EXERCISE PROMPT:
Type out the records again, exactly as they are.

EXERCISE DATA:
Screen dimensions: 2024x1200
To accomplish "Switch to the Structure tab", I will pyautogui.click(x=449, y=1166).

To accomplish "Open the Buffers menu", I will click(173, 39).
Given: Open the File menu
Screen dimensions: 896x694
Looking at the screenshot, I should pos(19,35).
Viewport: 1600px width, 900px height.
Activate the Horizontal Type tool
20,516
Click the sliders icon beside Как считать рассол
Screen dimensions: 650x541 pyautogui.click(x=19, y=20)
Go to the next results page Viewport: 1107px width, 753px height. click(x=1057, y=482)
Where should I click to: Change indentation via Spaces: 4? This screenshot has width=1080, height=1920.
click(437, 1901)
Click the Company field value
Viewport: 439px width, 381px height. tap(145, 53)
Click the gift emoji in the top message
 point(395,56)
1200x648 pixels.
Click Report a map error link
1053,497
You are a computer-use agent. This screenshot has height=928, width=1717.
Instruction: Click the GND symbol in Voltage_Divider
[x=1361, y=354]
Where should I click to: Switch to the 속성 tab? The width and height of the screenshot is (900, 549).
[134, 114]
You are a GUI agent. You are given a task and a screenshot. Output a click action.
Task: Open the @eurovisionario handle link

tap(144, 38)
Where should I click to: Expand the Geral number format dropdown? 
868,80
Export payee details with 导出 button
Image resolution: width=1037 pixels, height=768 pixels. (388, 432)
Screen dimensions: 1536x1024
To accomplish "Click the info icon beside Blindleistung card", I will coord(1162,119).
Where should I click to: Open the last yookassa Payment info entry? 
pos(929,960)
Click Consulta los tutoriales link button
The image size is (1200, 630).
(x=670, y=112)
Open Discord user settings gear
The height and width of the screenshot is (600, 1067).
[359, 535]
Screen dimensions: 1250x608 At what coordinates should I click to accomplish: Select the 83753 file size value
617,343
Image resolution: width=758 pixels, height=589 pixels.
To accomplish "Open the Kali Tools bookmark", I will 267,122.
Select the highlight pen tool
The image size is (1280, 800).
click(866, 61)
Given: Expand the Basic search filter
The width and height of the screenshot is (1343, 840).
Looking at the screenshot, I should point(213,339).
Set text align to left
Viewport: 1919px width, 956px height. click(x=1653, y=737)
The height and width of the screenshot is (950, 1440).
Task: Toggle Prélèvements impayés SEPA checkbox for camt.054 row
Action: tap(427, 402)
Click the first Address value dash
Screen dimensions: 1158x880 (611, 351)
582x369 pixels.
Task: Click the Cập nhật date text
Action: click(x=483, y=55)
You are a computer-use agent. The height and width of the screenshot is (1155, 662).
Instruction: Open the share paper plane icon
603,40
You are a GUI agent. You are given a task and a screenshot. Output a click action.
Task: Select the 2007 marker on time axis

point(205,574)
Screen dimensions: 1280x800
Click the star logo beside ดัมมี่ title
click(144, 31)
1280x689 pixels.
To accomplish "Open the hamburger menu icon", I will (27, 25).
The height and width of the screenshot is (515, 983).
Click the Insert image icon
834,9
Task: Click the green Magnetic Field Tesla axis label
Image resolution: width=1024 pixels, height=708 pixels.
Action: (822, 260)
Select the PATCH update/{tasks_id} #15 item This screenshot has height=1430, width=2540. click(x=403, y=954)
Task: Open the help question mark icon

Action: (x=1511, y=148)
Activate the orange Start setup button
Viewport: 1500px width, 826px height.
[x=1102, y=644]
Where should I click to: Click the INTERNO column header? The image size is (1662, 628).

SOLUTION TO THE EXERCISE:
Screen dimensions: 2024x1200
To accomplish "Switch to the Structure tab", I will pyautogui.click(x=449, y=1166).

To accomplish "Open the Buffers menu", I will click(173, 39).
Given: Open the File menu
Screen dimensions: 896x694
Looking at the screenshot, I should pos(19,35).
Viewport: 1600px width, 900px height.
Activate the Horizontal Type tool
20,516
Click the sliders icon beside Как считать рассол
Screen dimensions: 650x541 pyautogui.click(x=19, y=20)
Go to the next results page Viewport: 1107px width, 753px height. click(x=1057, y=482)
Where should I click to: Change indentation via Spaces: 4? This screenshot has width=1080, height=1920.
click(437, 1901)
Click the Company field value
Viewport: 439px width, 381px height. tap(145, 53)
Click the gift emoji in the top message
 point(395,56)
1200x648 pixels.
Click Report a map error link
1053,497
You are a computer-use agent. This screenshot has height=928, width=1717.
Instruction: Click the GND symbol in Voltage_Divider
[x=1361, y=354]
Where should I click to: Switch to the 속성 tab? The width and height of the screenshot is (900, 549).
[134, 114]
You are a GUI agent. You are given a task and a screenshot. Output a click action.
Task: Open the @eurovisionario handle link

tap(144, 38)
Where should I click to: Expand the Geral number format dropdown? 
868,80
Export payee details with 导出 button
Image resolution: width=1037 pixels, height=768 pixels. (388, 432)
Screen dimensions: 1536x1024
To accomplish "Click the info icon beside Blindleistung card", I will coord(1162,119).
Where should I click to: Open the last yookassa Payment info entry? 
pos(929,960)
Click Consulta los tutoriales link button
The image size is (1200, 630).
(x=670, y=112)
Open Discord user settings gear
The height and width of the screenshot is (600, 1067).
[359, 535]
Screen dimensions: 1250x608 At what coordinates should I click to accomplish: Select the 83753 file size value
617,343
Image resolution: width=758 pixels, height=589 pixels.
To accomplish "Open the Kali Tools bookmark", I will 267,122.
Select the highlight pen tool
The image size is (1280, 800).
click(866, 61)
Given: Expand the Basic search filter
The width and height of the screenshot is (1343, 840).
Looking at the screenshot, I should point(213,339).
Set text align to left
Viewport: 1919px width, 956px height. click(x=1653, y=737)
The height and width of the screenshot is (950, 1440).
Task: Toggle Prélèvements impayés SEPA checkbox for camt.054 row
Action: tap(427, 402)
Click the first Address value dash
Screen dimensions: 1158x880 (611, 351)
582x369 pixels.
Task: Click the Cập nhật date text
Action: click(x=483, y=55)
You are a computer-use agent. The height and width of the screenshot is (1155, 662).
Instruction: Open the share paper plane icon
603,40
You are a GUI agent. You are given a task and a screenshot. Output a click action.
Task: Select the 2007 marker on time axis

point(205,574)
Screen dimensions: 1280x800
Click the star logo beside ดัมมี่ title
click(144, 31)
1280x689 pixels.
To accomplish "Open the hamburger menu icon", I will (27, 25).
The height and width of the screenshot is (515, 983).
Click the Insert image icon
834,9
Task: Click the green Magnetic Field Tesla axis label
Image resolution: width=1024 pixels, height=708 pixels.
Action: (822, 260)
Select the PATCH update/{tasks_id} #15 item This screenshot has height=1430, width=2540. click(x=403, y=954)
Task: Open the help question mark icon

Action: (x=1511, y=148)
Activate the orange Start setup button
Viewport: 1500px width, 826px height.
[x=1102, y=644]
Where should I click to: Click the INTERNO column header? The image size is (1662, 628).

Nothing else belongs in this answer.